Cuando el mundo se volvió del revés por efecto del COVID-19 y fue desterrado de la convivencia el tacto de una piel que expresa lo que nunca podrá decirse con palabras, especialmente en los instantes álgidos de la vida, de algún modo comenzó a percibirse la dimensión de un gesto insustituible que tal vez no siempre fue valorado en su justa medida.
Un abrazo, una palabra, una caricia consoladora cargada de emociones y esperanzas, colmada de gratitud y de ternura es lo que la mayoría hemos conocido desde nuestro nacimiento. No suele entrar las cábalas de nadie llegar al umbral de la existencia abruptamente sin tener a su lado el rostro de los seres queridos. Desconocemos la forma, el momento… Pero es un hecho que salvo las excepciones que impone lo inesperado o el devenir de la vida, no se produce la soledad aparte de la que íntimamente experimenta el que se encuentra en ese trance.

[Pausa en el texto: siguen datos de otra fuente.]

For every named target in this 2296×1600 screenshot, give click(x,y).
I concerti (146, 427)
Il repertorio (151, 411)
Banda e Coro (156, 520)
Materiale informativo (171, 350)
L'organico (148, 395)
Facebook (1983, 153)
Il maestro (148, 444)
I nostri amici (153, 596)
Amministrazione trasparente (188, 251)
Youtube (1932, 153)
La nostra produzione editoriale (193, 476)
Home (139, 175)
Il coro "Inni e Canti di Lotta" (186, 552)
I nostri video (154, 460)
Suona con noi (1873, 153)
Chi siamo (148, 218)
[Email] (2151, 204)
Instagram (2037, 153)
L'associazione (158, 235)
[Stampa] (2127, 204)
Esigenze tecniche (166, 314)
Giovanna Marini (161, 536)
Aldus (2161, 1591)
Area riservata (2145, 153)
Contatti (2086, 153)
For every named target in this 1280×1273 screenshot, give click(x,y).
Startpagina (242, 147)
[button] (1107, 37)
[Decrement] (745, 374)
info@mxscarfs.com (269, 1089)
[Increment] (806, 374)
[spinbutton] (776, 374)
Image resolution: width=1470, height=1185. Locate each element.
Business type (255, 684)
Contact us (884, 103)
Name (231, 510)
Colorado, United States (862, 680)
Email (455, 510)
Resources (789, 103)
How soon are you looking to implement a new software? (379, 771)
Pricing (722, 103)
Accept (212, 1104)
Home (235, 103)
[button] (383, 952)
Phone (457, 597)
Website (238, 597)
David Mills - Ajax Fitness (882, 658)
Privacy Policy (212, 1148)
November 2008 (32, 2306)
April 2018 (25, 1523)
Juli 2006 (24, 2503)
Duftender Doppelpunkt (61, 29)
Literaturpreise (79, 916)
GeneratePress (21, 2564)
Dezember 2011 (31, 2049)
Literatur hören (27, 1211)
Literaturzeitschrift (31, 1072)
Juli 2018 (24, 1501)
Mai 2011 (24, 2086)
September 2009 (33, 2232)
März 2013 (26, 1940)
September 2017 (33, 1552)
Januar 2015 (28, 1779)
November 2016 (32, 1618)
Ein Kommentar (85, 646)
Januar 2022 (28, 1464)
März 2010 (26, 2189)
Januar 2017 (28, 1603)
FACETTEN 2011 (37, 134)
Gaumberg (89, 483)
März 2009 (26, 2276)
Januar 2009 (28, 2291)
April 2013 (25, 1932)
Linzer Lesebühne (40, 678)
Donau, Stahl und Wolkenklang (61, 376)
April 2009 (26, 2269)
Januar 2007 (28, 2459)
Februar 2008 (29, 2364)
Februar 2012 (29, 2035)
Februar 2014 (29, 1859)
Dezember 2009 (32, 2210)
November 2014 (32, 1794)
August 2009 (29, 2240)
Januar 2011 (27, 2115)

Hallándose en peligro un familiar, un amigo, incluso un vecino, enseguida se ponen en marcha los mecanismos oportunos de modo que no se afronta en soledad ese instante supremo porque en la cabecera se encuentran los seres más queridos dando un adiós, que a todos llega, haciéndose a la idea de que es la hora de esa separación terrena, y para quienes tenemos fe, el fin de una peregrinación que nos abre las puertas de la vida eterna donde todo sufrimiento no tiene cabida.
En estos momentos de aislamiento una de las situaciones dramáticas que impacta de forma singular es saber que el único consuelo que reciben los moribundos es el que les proporcionan los sanitarios y los capellanes. Dice Fernando Rielo, fundador de los misioneros identes que “la muerte es la frontera entre dos mundos que se abrazan”. Los sacerdotes que los asisten jugándose la vida hacen de “enlace” entre ellos. Son transmisores de esperanza, dadores de paz, los que serenan el espíritu, ayudan a disolver el miedo… Son también aprendices de una fortaleza que emana de tantas personas abocadas a la muerte por este coronavirus que no respeta edad ni condición.
Los capellanes de algún modo asumen esa presencia añorada de los seres queridos y sin poder reemplazarlos porque es imposible, sanan y alivian las heridas de un corazón que parte dejando en esta orilla de la vida el mensaje de un bálsamo que esperan se traslade a los suyos. Son receptores y transmisores de esos ramilletes de emociones que casi congelan la respiración. Testigos de heroicidades, y a veces protagonistas de ellas porque jugándose la vida han elegido estar al lado del que sufre, son “ángeles” que custodian su último aliento. Es uno de los privilegios de su vocación.
Imaginémonos lo que ha de suponer el impacto que experimentará esa persona que vive porque otra se desprendió de su respirador, alguien que tal vez se halla en una cama o estancia contigua y a la que no podrá acercarse jamás… Hoy que no hay roce de la piel, con los ojos humedecidos por tantas situaciones que desbordan lo que hasta ahora conocimos, nos abrazamos todos más que nunca. Compartimos desde nuestros hogares las heridas de los demás.
Y ahora un apéndice. Hay quienes en estos días no comprenden que alguien que tiene fe haya tenido miedo a la muerte hallándose confinado en el hospital, que experimentase un estremecimiento ante ella. Aparte de que esta es una sociedad que no ha sido educada para afrontarla y que a los niños se les ha escondido o dulcificado la partida de seres cercanos narrándoles el hecho como si fuese un cuento, el resto de la vida quien más quien menos no ha dejado espacio para hablar de ello con naturalidad excepto cuando no hay más remedio. Y a lo mejor quien se sorprende de que en momentos tan graves como los que se viven afloren ciertas emociones de esta naturaleza ignora que Cristo mismo tembló en el Huerto de los Olivos. Reconocer la fragilidad nos hace más fuertes, más auténticos, más humanos. Y de eso justamente estamos necesitados. Piedad, misericordia que van unidas a la solidaridad orante y activa tendría que ser ahora nuestro alimento. Sigamos vinculados con fe y oración en esta cuaresma dolorosa, y dando gracias a Dios.